BEGIN Records provided

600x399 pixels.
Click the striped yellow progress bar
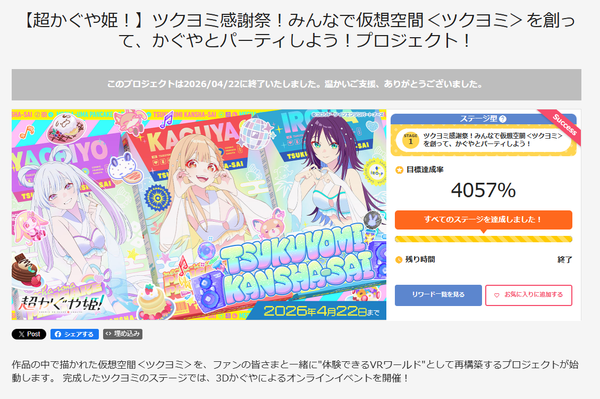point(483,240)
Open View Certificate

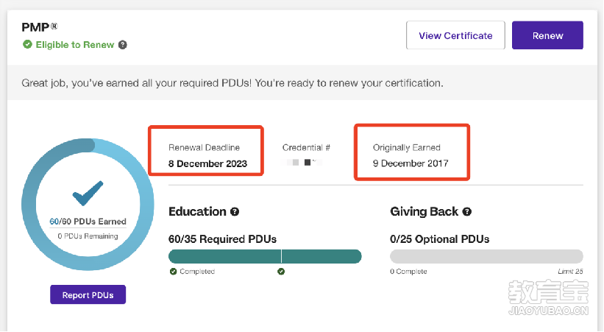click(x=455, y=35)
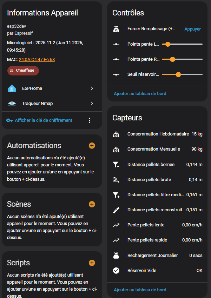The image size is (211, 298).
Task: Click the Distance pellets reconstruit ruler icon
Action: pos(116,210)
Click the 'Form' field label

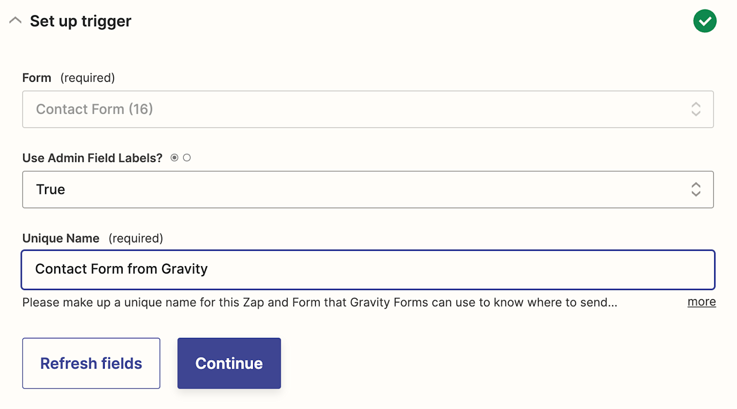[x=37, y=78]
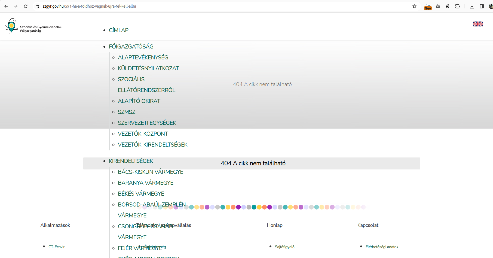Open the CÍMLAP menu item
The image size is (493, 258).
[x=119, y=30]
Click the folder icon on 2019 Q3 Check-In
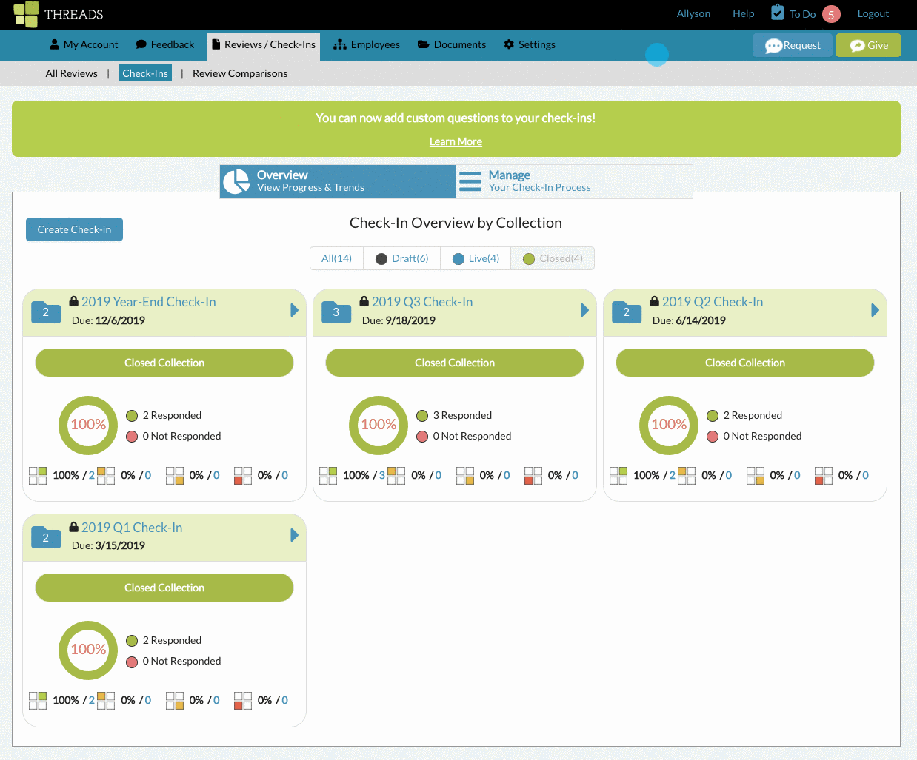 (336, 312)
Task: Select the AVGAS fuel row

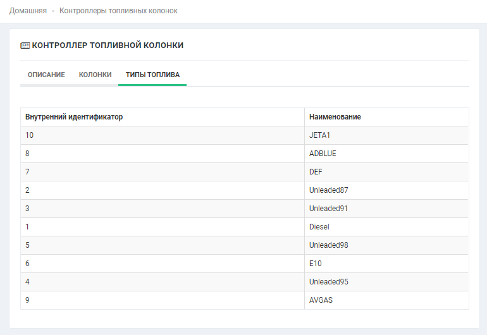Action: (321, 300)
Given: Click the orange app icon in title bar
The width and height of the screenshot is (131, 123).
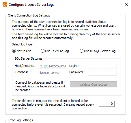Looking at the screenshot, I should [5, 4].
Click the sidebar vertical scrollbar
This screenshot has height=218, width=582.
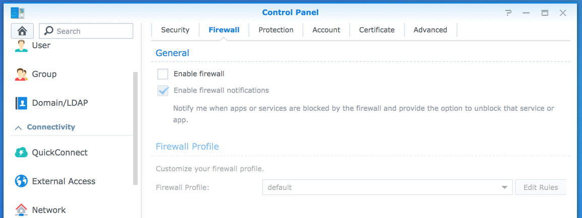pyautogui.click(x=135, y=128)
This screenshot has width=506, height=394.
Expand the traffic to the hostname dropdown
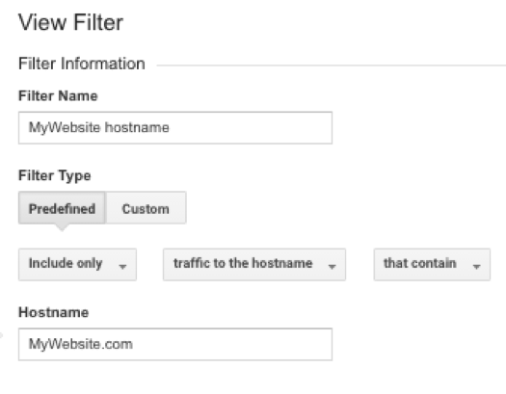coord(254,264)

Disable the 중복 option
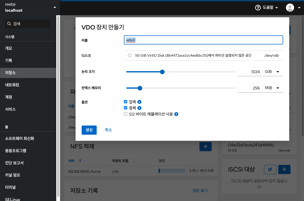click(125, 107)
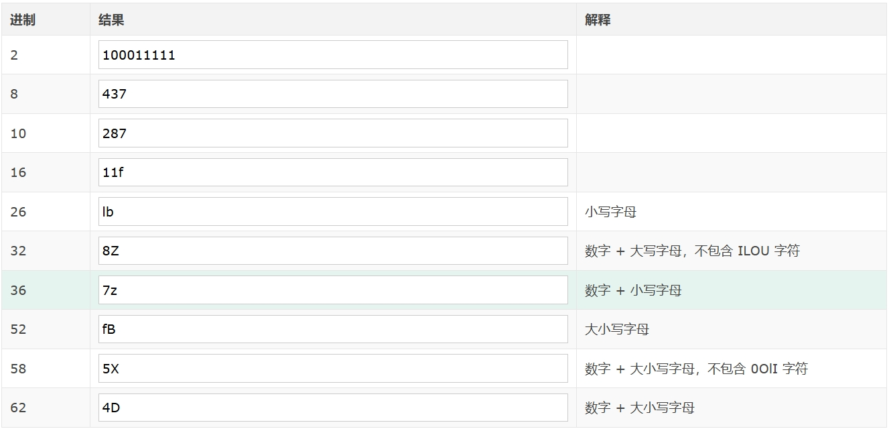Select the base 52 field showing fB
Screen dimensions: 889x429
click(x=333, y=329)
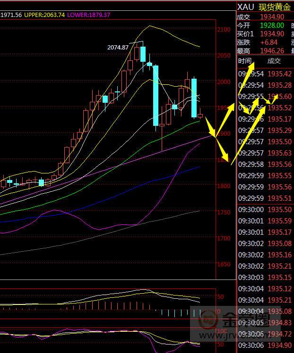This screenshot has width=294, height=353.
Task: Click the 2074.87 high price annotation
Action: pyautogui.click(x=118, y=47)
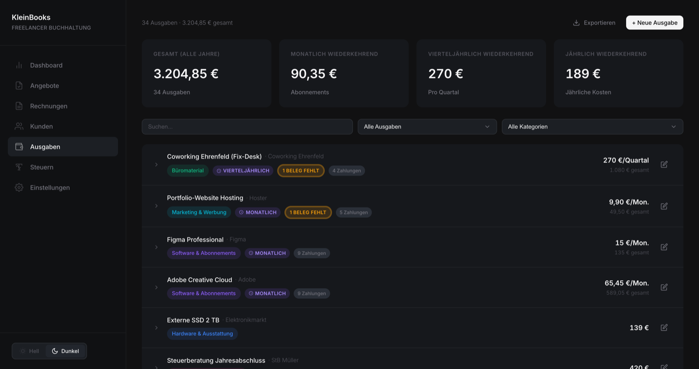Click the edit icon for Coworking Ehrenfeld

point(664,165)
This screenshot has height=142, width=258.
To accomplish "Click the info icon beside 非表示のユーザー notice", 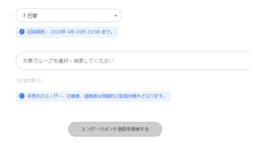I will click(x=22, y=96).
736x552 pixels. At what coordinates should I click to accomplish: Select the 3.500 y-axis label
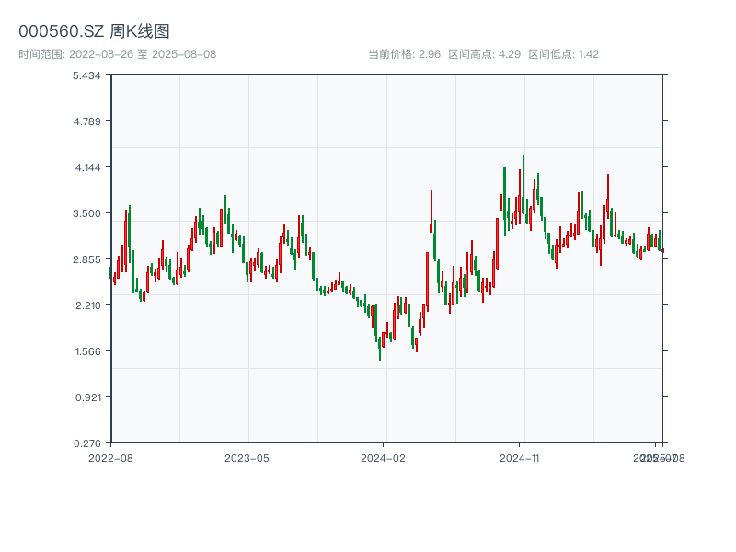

END Records provided

*Your goal*: The answer must be every line of the entries that includes the word "pixels".

*Output of the task*:
600x399 pixels.
736x552 pixels. At what coordinates should I click to accomplish: Select the 3.500 y-axis label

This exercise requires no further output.